● PROBLEM TO WORK ON
Gather from the material every line that contains the string "resolution".

### DATA EXTRACTS

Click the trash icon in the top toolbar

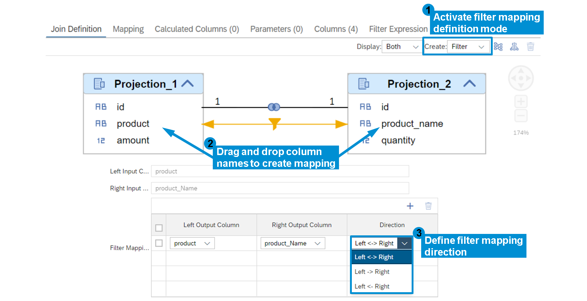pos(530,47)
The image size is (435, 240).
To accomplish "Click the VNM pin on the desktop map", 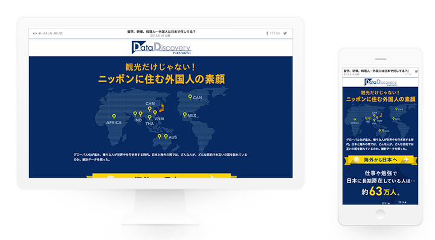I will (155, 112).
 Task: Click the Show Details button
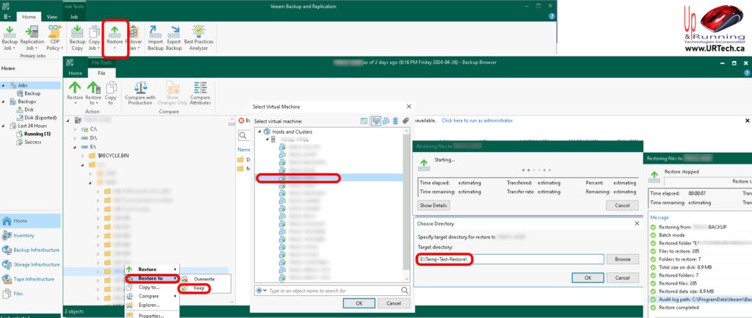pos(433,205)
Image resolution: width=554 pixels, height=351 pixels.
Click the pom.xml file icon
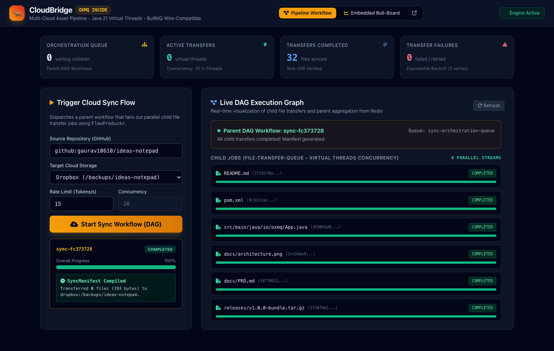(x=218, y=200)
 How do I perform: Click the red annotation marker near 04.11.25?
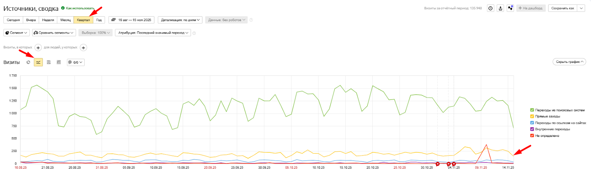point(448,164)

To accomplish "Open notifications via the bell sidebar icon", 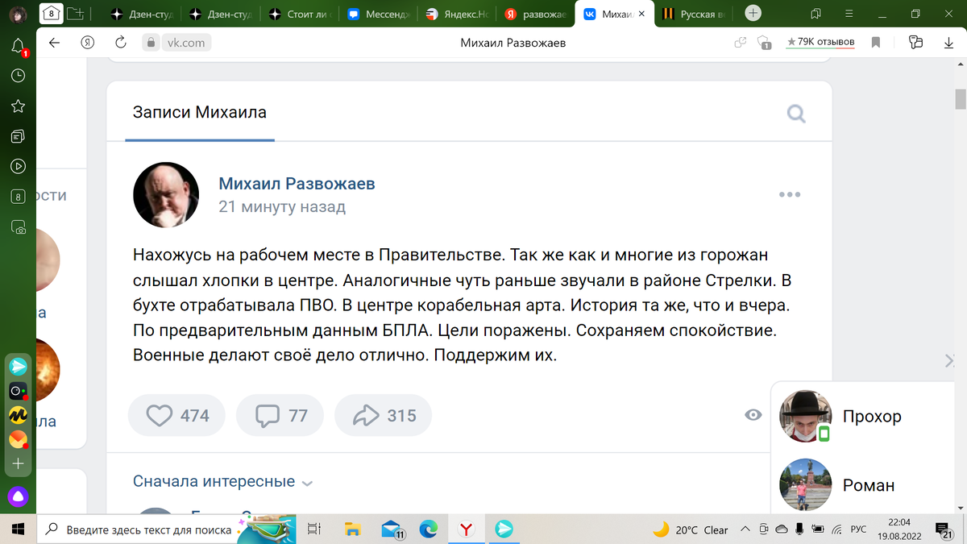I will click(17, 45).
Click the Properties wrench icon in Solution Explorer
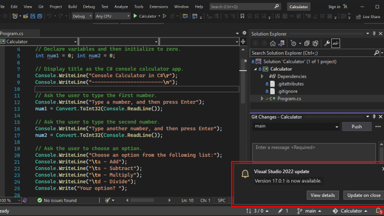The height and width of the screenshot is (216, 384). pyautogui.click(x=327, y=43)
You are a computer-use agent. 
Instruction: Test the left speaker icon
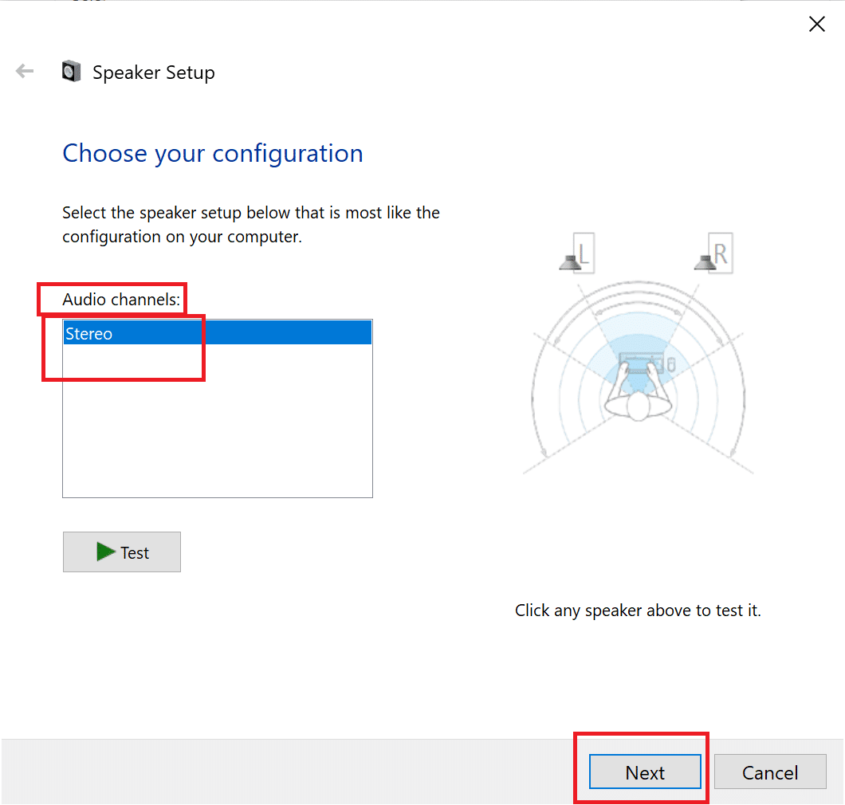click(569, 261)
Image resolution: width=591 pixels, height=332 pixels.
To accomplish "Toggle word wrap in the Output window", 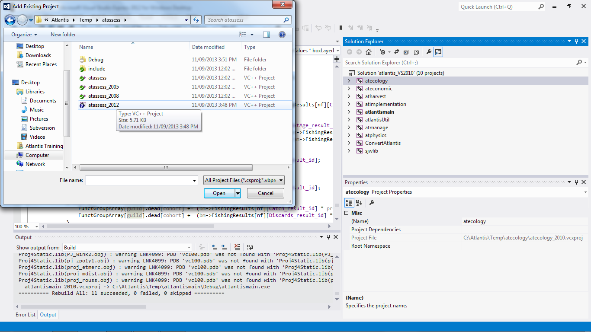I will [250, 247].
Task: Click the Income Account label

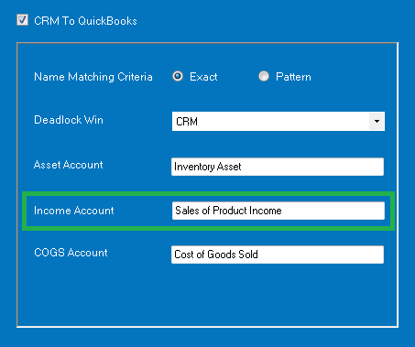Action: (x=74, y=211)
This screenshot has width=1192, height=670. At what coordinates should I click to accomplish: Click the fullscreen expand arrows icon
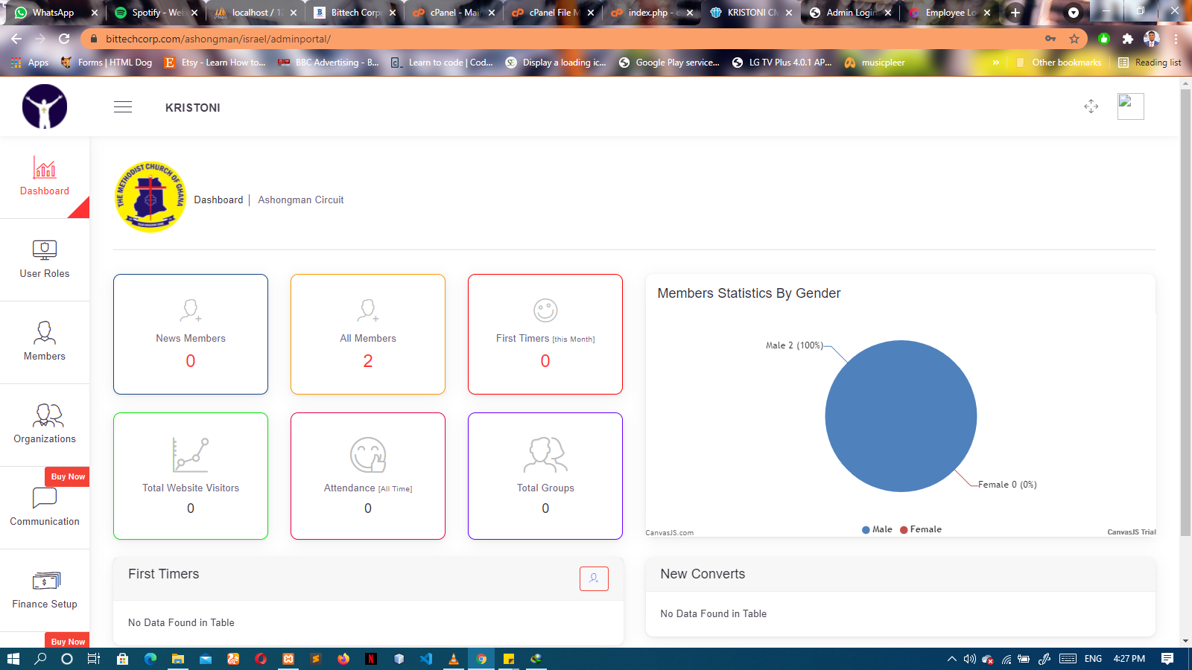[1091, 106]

######

● SOLUTION BELOW
Image resolution: width=554 pixels, height=351 pixels.
Image resolution: width=591 pixels, height=332 pixels.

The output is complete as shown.